What you will do:
Below are several entries. Transcribe exactly those lines that fall from the one with "Task: Collapse the Контроллер: IDE tree node" through the one with "Screen dimensions: 1281x720", end lines included.

Records to process:
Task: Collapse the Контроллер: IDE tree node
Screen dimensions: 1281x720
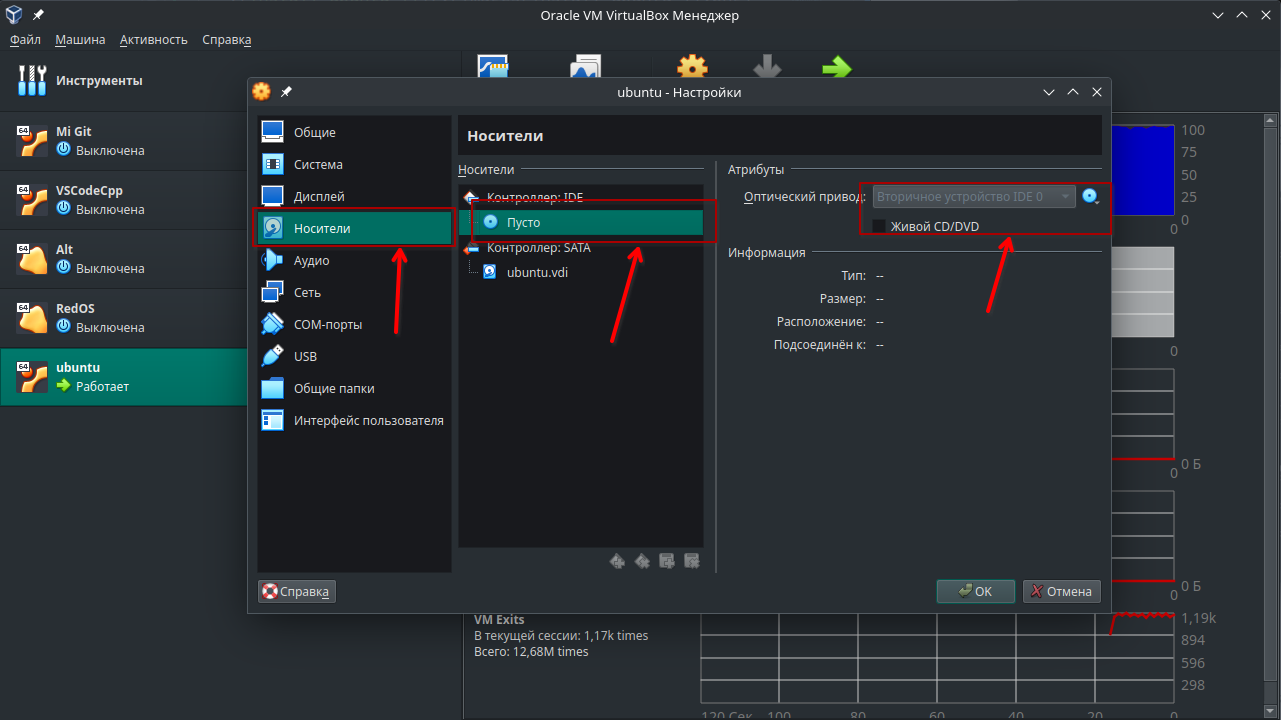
---
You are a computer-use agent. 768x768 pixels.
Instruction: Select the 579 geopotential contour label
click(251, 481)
* * *
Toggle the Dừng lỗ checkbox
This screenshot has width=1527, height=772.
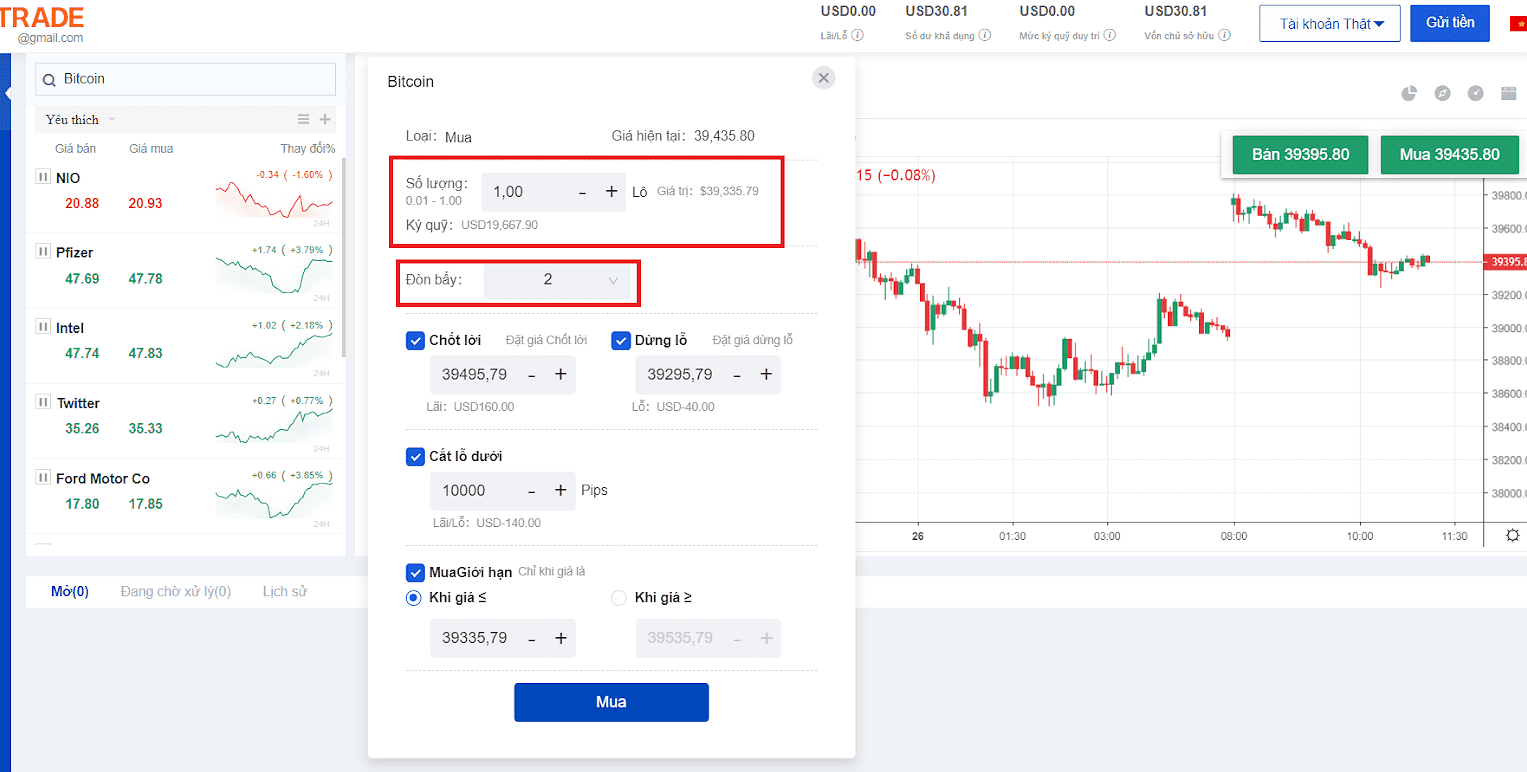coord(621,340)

Written solution:
Task: Collapse the Контроллер: IDE tree node
Screen dimensions: 1281x720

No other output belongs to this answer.